Votre identification systématique de la défense de la culture générale à la peur de l’immigration me fait penser que vous êtes nettement plus proche que moi de Joseph de Maistre. Ceci dit, il me semble aller de soi que la mondialisation, qu’on l’aime ou pas, rend les cultures nationales de moins en moins homogènes. Nous sommes ainsi confrontés à un nouvel enjeu démocratique : combiner l’affirmation d’une culture nationale commune avec des identités culturelles singulières sans qu’elles ne mettent en cause le principe fondamental de l’égale liberté des individus. C’est cela, l’universel. Aussi, je défends farouchement le principe d’une culture scolaire construite comme une culture commune atteignable. Si cette culture commune est celle d’une élite, elle ne sera qu’un vecteur d’exclusion générateur de haine chez ceux qui seront écartés et méprisés au nom de cette culture. Le bon programme scolaire est celui que la plupart des élèves, au-delà d’une élite réduite, peuvent assimiler.

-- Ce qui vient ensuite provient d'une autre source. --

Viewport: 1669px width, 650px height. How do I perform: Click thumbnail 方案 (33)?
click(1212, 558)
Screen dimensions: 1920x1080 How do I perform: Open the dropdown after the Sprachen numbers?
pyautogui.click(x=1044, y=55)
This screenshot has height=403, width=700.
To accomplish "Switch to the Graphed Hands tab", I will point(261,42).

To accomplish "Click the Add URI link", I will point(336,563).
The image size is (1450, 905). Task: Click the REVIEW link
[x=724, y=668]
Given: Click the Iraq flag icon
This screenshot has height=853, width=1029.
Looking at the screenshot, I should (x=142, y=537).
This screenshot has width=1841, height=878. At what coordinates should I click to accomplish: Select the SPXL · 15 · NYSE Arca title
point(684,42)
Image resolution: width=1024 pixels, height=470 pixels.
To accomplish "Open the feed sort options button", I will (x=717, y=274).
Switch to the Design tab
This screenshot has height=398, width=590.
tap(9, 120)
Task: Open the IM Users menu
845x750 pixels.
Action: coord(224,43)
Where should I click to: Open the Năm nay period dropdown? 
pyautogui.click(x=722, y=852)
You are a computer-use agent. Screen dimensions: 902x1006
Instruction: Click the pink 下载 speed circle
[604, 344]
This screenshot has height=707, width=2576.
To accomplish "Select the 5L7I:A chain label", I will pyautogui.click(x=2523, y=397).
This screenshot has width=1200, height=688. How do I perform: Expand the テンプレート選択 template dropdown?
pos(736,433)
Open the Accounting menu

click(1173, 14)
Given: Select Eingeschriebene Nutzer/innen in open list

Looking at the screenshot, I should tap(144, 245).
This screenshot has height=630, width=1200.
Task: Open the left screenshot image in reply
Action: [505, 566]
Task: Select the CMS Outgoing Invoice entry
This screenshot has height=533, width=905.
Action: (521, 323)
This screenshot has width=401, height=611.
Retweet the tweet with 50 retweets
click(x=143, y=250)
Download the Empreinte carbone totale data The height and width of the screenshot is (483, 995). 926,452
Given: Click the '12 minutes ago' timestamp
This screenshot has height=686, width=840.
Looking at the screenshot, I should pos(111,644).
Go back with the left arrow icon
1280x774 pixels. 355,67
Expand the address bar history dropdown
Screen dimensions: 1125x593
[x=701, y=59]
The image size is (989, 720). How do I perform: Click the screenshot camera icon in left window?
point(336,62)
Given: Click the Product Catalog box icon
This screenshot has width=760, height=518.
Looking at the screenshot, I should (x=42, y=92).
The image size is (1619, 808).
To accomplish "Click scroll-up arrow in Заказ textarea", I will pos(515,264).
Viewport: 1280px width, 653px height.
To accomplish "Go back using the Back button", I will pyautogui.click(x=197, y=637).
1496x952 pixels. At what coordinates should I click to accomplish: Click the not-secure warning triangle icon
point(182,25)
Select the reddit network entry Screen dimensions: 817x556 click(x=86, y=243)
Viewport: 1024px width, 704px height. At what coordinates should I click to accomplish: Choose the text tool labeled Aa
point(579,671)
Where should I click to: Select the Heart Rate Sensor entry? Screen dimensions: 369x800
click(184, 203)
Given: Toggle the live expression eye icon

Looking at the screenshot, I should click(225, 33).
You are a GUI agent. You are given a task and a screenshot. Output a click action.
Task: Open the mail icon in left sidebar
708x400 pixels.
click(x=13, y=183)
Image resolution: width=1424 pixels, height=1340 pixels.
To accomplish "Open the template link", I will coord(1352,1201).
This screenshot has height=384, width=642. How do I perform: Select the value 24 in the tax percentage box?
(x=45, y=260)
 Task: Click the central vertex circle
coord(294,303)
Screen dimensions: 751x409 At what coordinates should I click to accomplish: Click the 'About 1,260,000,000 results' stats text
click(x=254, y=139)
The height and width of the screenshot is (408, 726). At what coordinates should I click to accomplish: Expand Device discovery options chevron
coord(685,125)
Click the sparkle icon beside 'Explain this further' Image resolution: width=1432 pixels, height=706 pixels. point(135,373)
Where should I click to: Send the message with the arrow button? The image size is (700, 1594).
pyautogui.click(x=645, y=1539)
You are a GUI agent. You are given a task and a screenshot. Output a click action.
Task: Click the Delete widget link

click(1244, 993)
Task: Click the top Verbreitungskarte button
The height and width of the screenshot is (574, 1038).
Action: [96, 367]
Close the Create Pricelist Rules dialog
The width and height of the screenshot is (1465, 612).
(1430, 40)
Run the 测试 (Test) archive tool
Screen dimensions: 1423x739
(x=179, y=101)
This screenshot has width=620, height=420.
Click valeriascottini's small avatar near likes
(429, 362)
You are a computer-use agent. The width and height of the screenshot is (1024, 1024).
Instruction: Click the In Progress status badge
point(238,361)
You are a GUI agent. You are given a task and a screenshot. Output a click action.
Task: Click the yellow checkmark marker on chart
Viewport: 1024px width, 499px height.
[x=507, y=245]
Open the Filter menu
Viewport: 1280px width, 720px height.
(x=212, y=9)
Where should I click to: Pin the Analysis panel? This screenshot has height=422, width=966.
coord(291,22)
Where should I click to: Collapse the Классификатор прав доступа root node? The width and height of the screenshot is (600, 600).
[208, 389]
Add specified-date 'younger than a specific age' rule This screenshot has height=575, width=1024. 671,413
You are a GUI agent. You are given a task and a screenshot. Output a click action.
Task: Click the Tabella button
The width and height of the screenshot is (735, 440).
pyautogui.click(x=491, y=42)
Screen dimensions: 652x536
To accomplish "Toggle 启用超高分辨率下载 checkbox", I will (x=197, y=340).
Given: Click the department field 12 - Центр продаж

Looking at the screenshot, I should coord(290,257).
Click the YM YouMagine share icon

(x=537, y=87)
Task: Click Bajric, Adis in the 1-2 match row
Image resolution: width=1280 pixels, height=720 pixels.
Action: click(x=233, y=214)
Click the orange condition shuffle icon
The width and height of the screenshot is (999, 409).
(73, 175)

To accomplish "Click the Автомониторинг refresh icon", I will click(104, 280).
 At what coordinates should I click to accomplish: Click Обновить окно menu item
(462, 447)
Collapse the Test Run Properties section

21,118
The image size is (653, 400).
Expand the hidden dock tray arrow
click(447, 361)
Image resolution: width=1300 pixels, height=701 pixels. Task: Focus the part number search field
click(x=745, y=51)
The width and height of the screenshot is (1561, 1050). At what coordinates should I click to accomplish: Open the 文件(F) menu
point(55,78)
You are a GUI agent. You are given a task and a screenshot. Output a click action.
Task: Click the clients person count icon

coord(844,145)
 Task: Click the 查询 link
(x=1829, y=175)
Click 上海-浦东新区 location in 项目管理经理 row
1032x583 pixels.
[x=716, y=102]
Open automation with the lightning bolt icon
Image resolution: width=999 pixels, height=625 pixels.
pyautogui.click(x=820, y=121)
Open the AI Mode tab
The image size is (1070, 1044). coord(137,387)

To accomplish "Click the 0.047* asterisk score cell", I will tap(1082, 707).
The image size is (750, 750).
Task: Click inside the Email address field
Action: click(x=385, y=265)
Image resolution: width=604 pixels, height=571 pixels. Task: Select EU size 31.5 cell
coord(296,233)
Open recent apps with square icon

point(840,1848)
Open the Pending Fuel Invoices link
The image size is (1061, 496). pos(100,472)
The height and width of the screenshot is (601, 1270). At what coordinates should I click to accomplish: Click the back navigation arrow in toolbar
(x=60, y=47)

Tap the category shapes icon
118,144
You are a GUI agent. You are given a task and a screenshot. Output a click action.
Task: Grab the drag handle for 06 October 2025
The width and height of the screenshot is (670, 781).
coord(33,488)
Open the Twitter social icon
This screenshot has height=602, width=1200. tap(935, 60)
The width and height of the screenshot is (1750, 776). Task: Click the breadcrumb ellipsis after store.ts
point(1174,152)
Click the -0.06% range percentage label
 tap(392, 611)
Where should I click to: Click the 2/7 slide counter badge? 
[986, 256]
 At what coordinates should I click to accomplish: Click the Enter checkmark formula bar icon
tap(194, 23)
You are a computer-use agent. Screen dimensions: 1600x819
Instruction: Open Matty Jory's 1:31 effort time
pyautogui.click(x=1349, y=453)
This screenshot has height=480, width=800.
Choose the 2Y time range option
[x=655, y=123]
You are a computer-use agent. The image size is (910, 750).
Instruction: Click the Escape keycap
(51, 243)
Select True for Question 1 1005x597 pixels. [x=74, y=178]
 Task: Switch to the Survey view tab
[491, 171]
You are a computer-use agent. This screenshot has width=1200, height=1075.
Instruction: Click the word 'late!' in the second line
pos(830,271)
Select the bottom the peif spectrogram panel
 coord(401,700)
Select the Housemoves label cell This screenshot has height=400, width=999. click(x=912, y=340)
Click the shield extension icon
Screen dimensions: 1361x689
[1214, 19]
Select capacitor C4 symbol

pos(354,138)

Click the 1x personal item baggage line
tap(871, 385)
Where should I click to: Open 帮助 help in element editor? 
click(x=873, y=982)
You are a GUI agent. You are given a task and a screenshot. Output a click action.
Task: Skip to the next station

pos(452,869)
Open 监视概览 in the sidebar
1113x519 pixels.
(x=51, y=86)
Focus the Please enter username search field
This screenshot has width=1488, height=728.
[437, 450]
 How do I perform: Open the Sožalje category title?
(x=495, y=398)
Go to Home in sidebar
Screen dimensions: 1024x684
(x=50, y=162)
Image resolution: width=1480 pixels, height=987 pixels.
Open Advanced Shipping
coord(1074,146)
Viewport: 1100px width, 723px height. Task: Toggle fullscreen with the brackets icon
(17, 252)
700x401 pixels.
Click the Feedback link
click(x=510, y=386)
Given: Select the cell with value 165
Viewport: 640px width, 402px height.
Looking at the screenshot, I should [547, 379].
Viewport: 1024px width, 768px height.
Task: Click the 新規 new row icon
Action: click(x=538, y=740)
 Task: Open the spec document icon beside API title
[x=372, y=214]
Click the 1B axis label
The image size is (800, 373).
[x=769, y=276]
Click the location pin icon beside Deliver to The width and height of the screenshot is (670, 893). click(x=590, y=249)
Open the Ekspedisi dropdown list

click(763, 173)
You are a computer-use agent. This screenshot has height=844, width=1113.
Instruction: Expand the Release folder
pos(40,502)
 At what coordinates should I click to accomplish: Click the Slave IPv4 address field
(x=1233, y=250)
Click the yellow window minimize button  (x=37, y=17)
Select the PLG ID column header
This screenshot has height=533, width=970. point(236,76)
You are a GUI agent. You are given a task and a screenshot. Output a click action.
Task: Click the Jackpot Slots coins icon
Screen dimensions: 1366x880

Doit-on, au nom de la justice, se résigner à la disparition de notre héritage ou du moins, à l’intérieur de notre héritage, des œuvres et des savoirs les plus exigeants ?
Rassurons-nous, les programmes « accueillants » n’ont jamais empêché l’émergence des élites, lesquelles craignent néanmoins que leurs enfants perdent les privilèges d’une transmission culturelle qui se fait largement en dehors de l’École. Les médias jouent aussi un rôle essentiel. Or, nous y acceptons complaisamment le règne d’une extrême vulgarité, y compris dans des débats qui encouragent le ricanement, la posture et la provocation au détriment de la raison et de la nuance. En bons Français, nous oublions que les Églises, l’École et la famille ont perdu le monopole de la transmission. Tout attendre de l’École, c’est la conduire à sa perte.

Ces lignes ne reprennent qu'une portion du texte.